DATA LISTING:
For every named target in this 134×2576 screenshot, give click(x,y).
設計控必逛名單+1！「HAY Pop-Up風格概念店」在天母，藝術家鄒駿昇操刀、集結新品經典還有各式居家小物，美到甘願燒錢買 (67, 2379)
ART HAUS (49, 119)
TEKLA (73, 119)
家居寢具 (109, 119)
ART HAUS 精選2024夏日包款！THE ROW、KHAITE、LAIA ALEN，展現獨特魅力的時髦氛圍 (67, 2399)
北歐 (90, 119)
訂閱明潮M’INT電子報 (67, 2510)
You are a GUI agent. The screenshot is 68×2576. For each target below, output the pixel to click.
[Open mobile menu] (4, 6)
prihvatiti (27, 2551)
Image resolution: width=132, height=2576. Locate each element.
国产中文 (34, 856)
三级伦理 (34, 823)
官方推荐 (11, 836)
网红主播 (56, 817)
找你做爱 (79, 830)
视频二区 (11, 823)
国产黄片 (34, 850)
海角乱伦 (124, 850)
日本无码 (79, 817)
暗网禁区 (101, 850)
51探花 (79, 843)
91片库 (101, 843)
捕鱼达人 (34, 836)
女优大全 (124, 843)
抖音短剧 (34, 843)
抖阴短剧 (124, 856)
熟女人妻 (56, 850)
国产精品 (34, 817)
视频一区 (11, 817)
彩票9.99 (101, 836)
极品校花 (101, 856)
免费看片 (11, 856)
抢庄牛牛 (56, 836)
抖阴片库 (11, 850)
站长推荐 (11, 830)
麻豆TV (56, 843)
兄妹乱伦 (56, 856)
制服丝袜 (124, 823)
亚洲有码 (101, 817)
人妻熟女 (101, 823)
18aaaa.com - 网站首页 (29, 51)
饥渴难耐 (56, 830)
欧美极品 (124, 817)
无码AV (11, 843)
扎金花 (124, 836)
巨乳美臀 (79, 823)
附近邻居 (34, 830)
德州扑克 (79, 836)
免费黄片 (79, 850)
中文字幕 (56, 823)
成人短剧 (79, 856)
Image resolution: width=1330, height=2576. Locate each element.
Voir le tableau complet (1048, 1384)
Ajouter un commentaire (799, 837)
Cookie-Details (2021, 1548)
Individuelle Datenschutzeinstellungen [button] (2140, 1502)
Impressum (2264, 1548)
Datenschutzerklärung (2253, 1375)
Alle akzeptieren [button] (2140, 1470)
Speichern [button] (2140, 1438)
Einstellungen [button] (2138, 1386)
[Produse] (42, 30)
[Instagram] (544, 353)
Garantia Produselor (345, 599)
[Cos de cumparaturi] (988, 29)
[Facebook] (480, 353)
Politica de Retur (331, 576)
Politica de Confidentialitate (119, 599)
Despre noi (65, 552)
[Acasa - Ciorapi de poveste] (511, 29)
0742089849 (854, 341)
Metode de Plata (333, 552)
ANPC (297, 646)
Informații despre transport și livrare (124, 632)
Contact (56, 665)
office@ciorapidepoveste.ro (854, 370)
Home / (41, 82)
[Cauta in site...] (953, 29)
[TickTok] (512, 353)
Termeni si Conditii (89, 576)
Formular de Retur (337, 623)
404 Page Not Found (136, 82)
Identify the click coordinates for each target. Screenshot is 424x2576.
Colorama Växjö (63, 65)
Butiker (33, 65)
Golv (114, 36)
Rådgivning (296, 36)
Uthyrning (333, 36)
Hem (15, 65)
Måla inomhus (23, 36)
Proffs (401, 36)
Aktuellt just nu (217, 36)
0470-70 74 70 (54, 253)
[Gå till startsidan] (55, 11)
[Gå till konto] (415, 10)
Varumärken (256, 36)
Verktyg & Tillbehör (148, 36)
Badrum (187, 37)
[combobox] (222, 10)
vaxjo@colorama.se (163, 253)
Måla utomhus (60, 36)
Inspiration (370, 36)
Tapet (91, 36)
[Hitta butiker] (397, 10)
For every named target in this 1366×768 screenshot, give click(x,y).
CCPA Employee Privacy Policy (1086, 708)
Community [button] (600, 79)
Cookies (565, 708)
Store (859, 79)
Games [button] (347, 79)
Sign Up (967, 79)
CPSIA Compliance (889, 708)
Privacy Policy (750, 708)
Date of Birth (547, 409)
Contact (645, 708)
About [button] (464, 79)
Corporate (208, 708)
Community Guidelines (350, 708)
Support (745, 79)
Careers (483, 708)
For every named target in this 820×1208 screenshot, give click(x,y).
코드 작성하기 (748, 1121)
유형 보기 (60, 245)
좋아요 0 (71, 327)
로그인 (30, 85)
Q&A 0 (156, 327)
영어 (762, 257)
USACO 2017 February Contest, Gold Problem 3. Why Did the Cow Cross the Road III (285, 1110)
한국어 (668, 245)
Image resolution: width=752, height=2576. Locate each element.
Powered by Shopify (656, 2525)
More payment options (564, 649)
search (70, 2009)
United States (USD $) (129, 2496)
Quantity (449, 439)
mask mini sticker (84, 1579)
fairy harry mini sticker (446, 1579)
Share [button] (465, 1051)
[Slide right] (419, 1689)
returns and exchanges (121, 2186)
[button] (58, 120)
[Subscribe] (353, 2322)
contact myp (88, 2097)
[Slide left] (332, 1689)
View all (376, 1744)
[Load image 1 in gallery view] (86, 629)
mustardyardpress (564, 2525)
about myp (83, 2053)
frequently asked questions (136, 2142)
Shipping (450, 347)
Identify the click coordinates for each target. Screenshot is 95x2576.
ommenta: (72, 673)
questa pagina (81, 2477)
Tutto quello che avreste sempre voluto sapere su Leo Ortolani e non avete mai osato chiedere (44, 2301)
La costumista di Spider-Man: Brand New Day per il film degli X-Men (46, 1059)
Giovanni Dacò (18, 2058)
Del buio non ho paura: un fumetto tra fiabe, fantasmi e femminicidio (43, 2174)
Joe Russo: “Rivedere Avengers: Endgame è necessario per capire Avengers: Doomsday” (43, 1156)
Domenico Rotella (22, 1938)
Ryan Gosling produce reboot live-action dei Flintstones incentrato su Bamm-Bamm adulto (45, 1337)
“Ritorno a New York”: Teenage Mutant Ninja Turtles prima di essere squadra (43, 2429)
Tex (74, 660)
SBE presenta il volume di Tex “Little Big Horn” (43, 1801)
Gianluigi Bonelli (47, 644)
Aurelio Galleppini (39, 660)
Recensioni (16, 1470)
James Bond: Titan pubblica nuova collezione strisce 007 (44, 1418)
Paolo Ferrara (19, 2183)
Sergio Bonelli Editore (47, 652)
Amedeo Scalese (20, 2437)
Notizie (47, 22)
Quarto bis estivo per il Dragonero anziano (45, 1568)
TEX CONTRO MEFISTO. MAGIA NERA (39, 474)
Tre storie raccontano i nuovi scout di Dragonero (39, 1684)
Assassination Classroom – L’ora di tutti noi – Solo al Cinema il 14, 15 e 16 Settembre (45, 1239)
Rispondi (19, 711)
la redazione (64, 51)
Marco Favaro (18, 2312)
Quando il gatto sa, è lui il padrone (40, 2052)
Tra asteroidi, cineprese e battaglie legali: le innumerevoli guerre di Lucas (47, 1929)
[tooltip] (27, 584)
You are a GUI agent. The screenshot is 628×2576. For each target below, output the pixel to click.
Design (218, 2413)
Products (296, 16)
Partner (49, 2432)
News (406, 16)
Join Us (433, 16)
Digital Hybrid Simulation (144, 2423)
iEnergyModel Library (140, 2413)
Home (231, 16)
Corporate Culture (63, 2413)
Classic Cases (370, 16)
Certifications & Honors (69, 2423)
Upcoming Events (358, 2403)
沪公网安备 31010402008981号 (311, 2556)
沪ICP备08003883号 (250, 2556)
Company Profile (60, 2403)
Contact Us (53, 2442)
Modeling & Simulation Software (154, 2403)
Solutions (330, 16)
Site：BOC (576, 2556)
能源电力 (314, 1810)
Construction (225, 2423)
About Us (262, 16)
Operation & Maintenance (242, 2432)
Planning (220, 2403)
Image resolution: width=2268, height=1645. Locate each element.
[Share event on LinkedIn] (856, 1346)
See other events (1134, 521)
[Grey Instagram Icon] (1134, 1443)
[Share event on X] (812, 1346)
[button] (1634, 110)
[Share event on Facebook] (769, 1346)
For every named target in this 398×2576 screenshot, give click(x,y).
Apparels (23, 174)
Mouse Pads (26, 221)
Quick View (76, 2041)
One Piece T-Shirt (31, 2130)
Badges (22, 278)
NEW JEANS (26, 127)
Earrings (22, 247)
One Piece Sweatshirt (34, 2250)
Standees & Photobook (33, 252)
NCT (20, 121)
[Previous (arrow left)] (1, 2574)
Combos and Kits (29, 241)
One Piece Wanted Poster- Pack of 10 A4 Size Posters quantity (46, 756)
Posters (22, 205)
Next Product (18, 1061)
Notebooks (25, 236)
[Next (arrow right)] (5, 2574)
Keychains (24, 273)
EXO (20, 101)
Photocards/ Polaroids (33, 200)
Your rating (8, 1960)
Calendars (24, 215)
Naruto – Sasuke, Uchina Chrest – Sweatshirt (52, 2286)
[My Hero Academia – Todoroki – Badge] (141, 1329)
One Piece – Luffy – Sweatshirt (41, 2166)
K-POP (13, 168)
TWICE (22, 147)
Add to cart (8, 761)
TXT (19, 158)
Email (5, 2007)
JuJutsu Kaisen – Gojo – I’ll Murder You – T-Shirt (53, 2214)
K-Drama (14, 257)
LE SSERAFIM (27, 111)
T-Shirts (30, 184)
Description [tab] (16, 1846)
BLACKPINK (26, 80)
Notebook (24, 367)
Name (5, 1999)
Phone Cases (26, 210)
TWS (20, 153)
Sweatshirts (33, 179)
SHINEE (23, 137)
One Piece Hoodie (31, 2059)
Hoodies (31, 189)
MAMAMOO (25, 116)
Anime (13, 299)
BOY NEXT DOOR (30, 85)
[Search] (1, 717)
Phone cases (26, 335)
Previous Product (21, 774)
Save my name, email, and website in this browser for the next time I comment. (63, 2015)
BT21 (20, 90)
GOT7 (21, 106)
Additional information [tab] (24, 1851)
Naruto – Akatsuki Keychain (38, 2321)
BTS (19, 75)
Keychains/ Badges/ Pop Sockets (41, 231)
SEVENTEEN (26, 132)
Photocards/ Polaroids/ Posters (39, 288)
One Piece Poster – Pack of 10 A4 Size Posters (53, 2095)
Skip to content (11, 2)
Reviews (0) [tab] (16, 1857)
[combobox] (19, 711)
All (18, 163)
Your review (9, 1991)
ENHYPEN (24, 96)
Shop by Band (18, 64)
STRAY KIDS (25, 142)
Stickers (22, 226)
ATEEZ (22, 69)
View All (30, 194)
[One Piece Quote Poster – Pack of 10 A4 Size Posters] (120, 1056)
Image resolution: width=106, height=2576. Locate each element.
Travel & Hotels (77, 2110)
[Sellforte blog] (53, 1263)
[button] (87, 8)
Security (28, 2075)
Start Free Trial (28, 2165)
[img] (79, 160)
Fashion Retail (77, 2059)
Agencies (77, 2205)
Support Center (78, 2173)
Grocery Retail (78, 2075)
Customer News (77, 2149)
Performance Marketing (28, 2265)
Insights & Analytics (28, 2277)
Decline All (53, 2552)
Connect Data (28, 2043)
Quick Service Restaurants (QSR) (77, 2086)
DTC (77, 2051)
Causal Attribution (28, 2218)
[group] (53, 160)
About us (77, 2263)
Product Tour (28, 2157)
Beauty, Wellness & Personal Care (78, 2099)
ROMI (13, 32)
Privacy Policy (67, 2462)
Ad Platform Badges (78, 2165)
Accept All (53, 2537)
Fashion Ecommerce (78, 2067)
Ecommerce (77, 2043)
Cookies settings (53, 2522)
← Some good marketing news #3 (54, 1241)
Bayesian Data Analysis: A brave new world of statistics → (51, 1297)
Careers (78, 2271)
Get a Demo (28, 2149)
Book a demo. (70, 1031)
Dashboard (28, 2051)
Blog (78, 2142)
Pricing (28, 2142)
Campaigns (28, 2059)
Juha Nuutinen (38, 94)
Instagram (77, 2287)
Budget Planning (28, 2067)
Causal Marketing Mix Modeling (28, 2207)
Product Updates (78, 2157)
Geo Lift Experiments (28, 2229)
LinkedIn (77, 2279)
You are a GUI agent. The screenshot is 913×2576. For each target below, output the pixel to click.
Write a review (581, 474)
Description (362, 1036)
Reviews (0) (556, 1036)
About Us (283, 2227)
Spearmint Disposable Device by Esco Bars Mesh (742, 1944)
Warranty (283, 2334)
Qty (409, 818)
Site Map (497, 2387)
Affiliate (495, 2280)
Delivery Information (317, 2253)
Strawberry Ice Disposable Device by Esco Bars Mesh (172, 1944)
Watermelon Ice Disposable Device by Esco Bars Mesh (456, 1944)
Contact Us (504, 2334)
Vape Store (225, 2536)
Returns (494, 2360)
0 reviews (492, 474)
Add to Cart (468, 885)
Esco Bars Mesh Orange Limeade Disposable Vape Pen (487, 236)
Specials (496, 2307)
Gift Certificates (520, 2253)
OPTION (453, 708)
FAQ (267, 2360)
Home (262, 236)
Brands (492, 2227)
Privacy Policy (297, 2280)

YOUR TASK:
Will you return exactly the lines above from the one with "Your rating (8, 1960)" down to the one with "[One Piece Quote", counting both as part of the range?

EXERCISE ANSWER:
Your rating (8, 1960)
Calendars (24, 215)
Naruto – Sasuke, Uchina Chrest – Sweatshirt (52, 2286)
[My Hero Academia – Todoroki – Badge] (141, 1329)
One Piece – Luffy – Sweatshirt (41, 2166)
K-POP (13, 168)
TWICE (22, 147)
Add to cart (8, 761)
TXT (19, 158)
Email (5, 2007)
JuJutsu Kaisen – Gojo – I’ll Murder You – T-Shirt (53, 2214)
K-Drama (14, 257)
LE SSERAFIM (27, 111)
T-Shirts (30, 184)
Description [tab] (16, 1846)
BLACKPINK (26, 80)
Notebook (24, 367)
Name (5, 1999)
Phone Cases (26, 210)
TWS (20, 153)
Sweatshirts (33, 179)
SHINEE (23, 137)
One Piece Hoodie (31, 2059)
Hoodies (31, 189)
MAMAMOO (25, 116)
Anime (13, 299)
BOY NEXT DOOR (30, 85)
[Search] (1, 717)
Phone cases (26, 335)
Previous Product (21, 774)
Save my name, email, and website in this browser for the next time I comment. (63, 2015)
BT21 (20, 90)
GOT7 (21, 106)
Additional information [tab] (24, 1851)
Naruto – Akatsuki Keychain (38, 2321)
BTS (19, 75)
Keychains/ Badges/ Pop Sockets (41, 231)
SEVENTEEN (26, 132)
Photocards/ Polaroids/ Posters (39, 288)
One Piece Poster – Pack of 10 A4 Size Posters (53, 2095)
Skip to content (11, 2)
Reviews (0) [tab] (16, 1857)
[combobox] (19, 711)
All (18, 163)
Your review (9, 1991)
ENHYPEN (24, 96)
Shop by Band (18, 64)
STRAY KIDS (25, 142)
Stickers (22, 226)
ATEEZ (22, 69)
View All (30, 194)
[One Piece Quote Poster – Pack of 10 A4 Size Posters] (120, 1056)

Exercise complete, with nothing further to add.